As a universal unifier, music not only has helped unite Jamaica culturally and spiritually, but it has indeed defined their unique cultural traits and it has also given Jamaicans a voice, particularly through the genre of Reggae. Barrow and Dalton (1997) are some of the main researchers on the folk-tale style Jamaican tradition of passing down songs from one generation to another in a manner which very much resembles that of the African slave culture that is historically recorded as sending out messages and lamentations through song.

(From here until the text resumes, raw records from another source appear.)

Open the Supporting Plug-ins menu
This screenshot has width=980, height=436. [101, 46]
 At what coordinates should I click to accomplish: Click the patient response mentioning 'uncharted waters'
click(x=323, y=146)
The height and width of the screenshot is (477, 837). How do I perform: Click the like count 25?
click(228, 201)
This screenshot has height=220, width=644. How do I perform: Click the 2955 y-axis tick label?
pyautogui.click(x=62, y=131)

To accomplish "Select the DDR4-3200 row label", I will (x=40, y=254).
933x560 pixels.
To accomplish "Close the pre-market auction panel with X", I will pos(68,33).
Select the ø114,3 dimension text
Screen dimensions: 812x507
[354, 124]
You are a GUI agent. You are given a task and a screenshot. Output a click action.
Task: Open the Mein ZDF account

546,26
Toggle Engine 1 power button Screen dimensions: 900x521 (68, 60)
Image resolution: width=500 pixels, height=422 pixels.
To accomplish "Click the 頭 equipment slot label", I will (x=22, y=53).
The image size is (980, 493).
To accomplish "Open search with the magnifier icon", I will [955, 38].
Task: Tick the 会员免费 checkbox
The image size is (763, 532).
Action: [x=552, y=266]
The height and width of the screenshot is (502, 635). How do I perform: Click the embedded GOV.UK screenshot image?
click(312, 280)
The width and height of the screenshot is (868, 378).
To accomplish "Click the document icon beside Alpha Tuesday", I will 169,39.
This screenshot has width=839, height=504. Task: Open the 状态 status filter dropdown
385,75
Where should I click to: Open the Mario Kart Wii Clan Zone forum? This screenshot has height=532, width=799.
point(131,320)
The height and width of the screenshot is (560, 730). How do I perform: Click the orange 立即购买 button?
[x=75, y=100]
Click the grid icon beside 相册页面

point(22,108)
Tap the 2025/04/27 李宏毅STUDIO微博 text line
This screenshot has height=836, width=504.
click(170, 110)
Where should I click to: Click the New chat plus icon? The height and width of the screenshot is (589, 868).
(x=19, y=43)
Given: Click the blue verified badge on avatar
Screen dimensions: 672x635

In their study of music under a sociocultural perspective, Barrow and Dalton agree in that music has served as a marker of identity particularly among the Jamaican poor and the socially-limited which, unfortunately, constitute the majority in the overall Jamaican population. Hence, the transfer of culture through song is mainly an inherited tradition that binds together a social group that feels subjugated and abused by a powerful faction.
Reggae music ultimately gave Jamaicans the voice to express their emotions in a more radical and descriptive way. First officially recorded in the 1960's , Reggae is a relatively young genre when we consider the influence and deep impression that it has caused since its first formal appearance.
King et all (2002) describes Jamaican music as a mirror of the compilation of historical events that rendered Jamaica a victim of a number of colonial governments. With the advent of new invaders, Jamaicans were pushed down within their own society, being used as slaves in their own land. It was not until the third decade of the 20th century that Jamaicans began to regain some power over their own land and government, causing the never-ending reaffirmation of identity that is the topic of so many Reggae songs.
Therefore, from its African and colonial roots, up until now, music has been the undeniable unifier of the Jamaican community.